The Robo Wealth Manager is Coming

The next generation? | Comstock Images/Stockbyte/Thinkstock

Financial advisors should fear not just the current iteration of robo advisors, but also what they could become, writes Russ Alan Prince for Forbes. He said that while robo advisors will surely expand their investment offerings to include alternatives like private equity funds, hedge fund and direct corporate investments, it's a shift to a more wealth-management model than an investment model that should keep advisors up at night. He writes that since much of wealth management is routine, artificial intelligence should be able to handle it. "By systematizing and being able to deliver a broad array of financial services and products, robo-wealth manager will be able to offer integrated solutions. Therefore, clients will benefit from the synergistic results of well-done wealth management," he wrote. And, if that's the case, look for fees to drop and lower revenue for advisors with many of them leaving the industry.

Big Bird Jumping in on Big Deals

Can you tell me how to get to Sesame Street? | Copyright Mike Lawrie, Getty Images

The venture capitalist crowd has always included some crazy characters, but nothing can beat the newest shop on the block.

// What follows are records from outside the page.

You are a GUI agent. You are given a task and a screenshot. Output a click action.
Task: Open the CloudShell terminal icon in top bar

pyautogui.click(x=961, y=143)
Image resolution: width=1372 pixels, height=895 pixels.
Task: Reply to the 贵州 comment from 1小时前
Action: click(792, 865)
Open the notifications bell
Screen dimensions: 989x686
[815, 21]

Sesame Workshop, the non-profit behind the children’s television show that recently moved to HBO, announced Monday it would collaborate with venture capitalist Craig Shapiro’s Collaborative Fund to launch the Collab+Sesame Fund. The new $10 million fund aims to lend its support for startups focused on using technology to improve children’s health, educational opportunities, and overall development. The Collab+Sesame Fund plans to invest up to $1 million in each startup, as well as support portfolio companies in future financing.

Growth Of Non-Traditional Emerging-Market Strategies

There's room for growth. | Copyright Spencer Platt, Getty Images

Morningstar says there are now more than 300 funds in its diversified emerging-markets category. While traditional emerging-market strategies focus on large-cap stocks and favor the bigger emerging markets, Morningstar said nearly a quarter of these funds don’t fall into this classification. In a new research paper, Morningstar presented four new categories of non-traditional emerging-market strategies: geographically flexible offerings, small-/mid-cap funds, multi-asset offerings and frontier-markets funds. Morningstar added that while some of the newer funds deserve attention from investors, the traditional strategies make the most sense for the majority of investors.

New Dean for American College of Financial Services

Meet the new dean.

The American College of Financial Services has named Dr. Michael Finke as its new dean and chief academic officer. Finke, a professor and director of Retirement Planning and Living in the Department of Personal Financial Planning at Texas Tech University, will begin his new roles this summer. He received a doctorate in consumer economics from The Ohio State University in 1998 and in finance from the University of Missouri in 2011. He also served as the director of graduate studies at the University of Missouri. He's known as a prolific author in financial planning journals and won a 2014 Montgomery Warschauer Award for his Journal of Financial Planning article with Dr. Wade Pfau questioning the 4 % rule. "What Dr. Finke offers – a commitment to world-class research and innovative ideas that solve practical problems in the financial planning profession – will be transformative for The American College," said College President and CEO Dr. Robert Johnson. "Whether he's working with companies to explore the best way to use financial products, speaking with professionals about developing better ways to provide value to clients, or coming up with new and better ways to explain concepts to students, Dr. Finke's primary goal has been to operate at the intersection of practice and academia, helping make financial planning a true profession."